If you’ve been alive for the time where the internet has existed, I would guess you have a vague idea of how computers work. When it comes down to the very basics, computers store bits, simple 0’s and 1’s, and perform operations on them to change and use them. They can be used to do anything from addition to your favorite video game. To make our computers run faster, we have been shrinking the parts, which allows us to fit more of them, but this brings challenges. As we get smaller, quantum physics can mess up what worked in the normal world. Imagine you have a barrier that is stopping an electron carrying data from passing. This would work in the normal world, but as we get smaller, quantum physics could just make that electron pop right through the barrier. This would mess up our computation, and presents a large issue with shrinking parts.
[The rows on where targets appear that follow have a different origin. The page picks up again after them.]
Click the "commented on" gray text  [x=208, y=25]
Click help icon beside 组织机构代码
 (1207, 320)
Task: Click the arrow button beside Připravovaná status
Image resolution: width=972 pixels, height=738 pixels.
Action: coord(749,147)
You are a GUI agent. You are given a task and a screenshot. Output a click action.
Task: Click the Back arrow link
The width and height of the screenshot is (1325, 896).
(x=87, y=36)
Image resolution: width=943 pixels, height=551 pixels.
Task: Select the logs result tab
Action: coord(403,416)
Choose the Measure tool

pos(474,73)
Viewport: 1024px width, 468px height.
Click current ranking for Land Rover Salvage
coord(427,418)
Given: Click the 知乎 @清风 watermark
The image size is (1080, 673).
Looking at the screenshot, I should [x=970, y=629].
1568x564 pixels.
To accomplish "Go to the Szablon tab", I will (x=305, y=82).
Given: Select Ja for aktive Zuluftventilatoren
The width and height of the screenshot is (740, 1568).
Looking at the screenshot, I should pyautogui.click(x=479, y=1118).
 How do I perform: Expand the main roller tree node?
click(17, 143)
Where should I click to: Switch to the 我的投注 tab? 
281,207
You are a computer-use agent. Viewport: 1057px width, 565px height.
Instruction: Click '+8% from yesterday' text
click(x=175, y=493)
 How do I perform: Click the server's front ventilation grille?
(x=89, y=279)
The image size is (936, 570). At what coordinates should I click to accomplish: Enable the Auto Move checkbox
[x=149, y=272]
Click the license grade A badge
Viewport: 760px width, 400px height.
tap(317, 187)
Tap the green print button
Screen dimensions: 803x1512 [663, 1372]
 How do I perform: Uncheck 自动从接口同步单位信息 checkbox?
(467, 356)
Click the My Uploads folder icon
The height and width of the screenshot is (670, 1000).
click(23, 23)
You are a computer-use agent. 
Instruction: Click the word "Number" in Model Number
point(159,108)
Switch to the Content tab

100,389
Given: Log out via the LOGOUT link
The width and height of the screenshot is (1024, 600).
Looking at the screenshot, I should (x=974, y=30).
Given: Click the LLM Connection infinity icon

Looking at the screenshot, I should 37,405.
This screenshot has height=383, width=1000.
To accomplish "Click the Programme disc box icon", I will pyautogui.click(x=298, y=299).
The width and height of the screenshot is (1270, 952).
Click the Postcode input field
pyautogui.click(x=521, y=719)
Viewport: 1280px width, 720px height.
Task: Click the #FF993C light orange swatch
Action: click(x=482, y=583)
Despite this, quantum physics is not completely negative for computing. As I mentioned before, traditional computers use bits to store data, which can be a 0 or a 1. The quantum equivalent is the qubit (quantum bit), which also can be a 0 or a 1. However, qubits do not necessarily have to be one or the other. In the quantum world, there is a thing called superposition. Superposition means that something has two possible states, but isn’t necessarily one or the other until it is observed in which case it chooses, and collapses down into just one. As an example, if you have 5 traditional, binary bits, they can be in 1 of 32 possible states. Not bad, but consider what you could do with 5 quantum bits. They can be in all 32 states at once. Another property that comes from quantum physics is entanglement. Two quantum particles can be entangled, which means that one of their states is completely linked to the other, so by observing one and collapsing it, the other’s state can be instantly determined. Using these properties cleverly will allow for much faster processing.
One field this would be particularly useful in is searching through databases, where using various quantum mechanics, it would take only a square root of the time to search a database. As the size of a database gets larger, you see how crazy this is. 1,000,000 operations could be cut down to only 1000. A specific example of where this could be a problem is in cryptography, and the security of a computer. Your computer encrypts data by using a public key, which is available to anyone, and your own private key, which only you have. The public key allows people to encode messages and send them to you, and using your own private key you can decode it and see the information. The issue is, these keys are linked in a way, and with the computing power of a quantum computer, what would take our ordinary computers years to find could be significantly cut down to a reasonable amount of time. Don’t worry though, people are actively trying to find ways to avoid this, and are developing encryption systems that will be safe from quantum computing. But when exactly will quantum computers be around?
Now, nobody knows exactly when quantum computers will come about. However, we are getting closer. Recently, researchers at the University of Innsbruck managed to entangle two atoms over a distance of 230 meters. This may not seem very long, but our previous experiments with this have only been a few meters apart. To conclude, quantum computers will probably not be around for some time, and definitely not as home computers. However, the concept and mechanics behind them are there, and perhaps they will exist in some of our lifetimes.